# Parastagmatoptera trouble



## louvadeus (Jun 6, 2006)

Hello friends, I´ve just registered and I would appreciate some help. I´ve been trying to mate my Parastagmatoptera females, but they are really ferocious towards the males, even when gorged with food. Females are three weeks past the last moult, and males about two months ( in this species males moult six times and females seven), so I figure they should be mating. Do any of you know of some mating tips that could help?


----------



## yen_saw (Jun 6, 2006)

Howdy! i will try to wait for another week. When a female mantis is ready, she would remain calm and do not show aggression towards the male. Also put some twigs and leaves in the enclosure so plenty of place for the male to sneak up from behind. Or you could feed the female a large hopper so it won't hurt the male when pairing them up. But usually if the female is not ready she will drop the food and try to fend off the male.
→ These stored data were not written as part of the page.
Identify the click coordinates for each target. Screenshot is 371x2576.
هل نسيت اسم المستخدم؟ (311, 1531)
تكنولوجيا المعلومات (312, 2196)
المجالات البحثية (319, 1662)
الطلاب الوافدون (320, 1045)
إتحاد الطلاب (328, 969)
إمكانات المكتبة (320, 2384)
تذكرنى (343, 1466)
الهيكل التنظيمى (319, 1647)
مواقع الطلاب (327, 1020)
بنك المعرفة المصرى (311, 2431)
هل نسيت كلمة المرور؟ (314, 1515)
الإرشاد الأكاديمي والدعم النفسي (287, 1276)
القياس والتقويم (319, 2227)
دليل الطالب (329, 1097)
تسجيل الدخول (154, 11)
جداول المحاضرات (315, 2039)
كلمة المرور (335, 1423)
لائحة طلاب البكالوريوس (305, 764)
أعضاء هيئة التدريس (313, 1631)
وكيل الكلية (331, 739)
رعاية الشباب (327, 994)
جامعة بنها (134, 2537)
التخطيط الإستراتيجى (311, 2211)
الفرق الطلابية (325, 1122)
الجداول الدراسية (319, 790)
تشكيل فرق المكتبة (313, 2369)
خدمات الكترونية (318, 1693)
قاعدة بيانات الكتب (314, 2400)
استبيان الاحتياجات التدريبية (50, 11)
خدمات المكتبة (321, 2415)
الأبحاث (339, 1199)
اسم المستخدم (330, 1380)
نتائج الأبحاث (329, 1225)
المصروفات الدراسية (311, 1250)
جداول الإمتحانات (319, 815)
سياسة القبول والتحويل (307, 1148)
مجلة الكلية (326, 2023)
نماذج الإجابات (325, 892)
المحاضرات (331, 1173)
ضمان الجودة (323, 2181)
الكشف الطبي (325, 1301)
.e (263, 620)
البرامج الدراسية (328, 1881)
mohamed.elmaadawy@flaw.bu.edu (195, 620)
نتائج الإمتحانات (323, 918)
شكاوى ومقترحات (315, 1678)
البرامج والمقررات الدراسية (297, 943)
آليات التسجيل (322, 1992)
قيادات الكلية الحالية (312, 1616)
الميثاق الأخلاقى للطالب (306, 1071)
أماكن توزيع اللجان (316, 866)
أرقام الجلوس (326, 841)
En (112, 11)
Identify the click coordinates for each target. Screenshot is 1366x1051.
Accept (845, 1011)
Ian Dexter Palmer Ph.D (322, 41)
Good luck and welcome!


----------



## Ian (Jun 7, 2006)

Welcome to the forum  I find the best method for mating is the houseplant method, whereby the female has no vlue of the males presence, until he is on her back. Just place the female facing upwards, near the top of the plant, and give some a cricket, or a locust to keep her amused. Place the male about 15cm behind, and within a few minutes he will usually of picked up her pheramone. Then it's pretty self explanatory from there on. This method has never failed me, so you may want to give it a try!


----------



## louvadeus (Jun 7, 2006)

Thanks Ian and Yen, I´ll follow the recomendations and see what happens.


----------



## louvadeus (Jun 12, 2006)

Hello Friends,

I followed both advices and had partial success! I waited one more week and tried the mating with the females upside down, hanging from a branch and with food. One male mounted (out of 4 different couples) but still hasn't connected. What is your usual rate of succesfull matings? My males and females are all from the same Ooth. What is your experience with inbreeding? Do you think it can interfere with matings and fecundity?

Thanks again.

Louvadeus


----------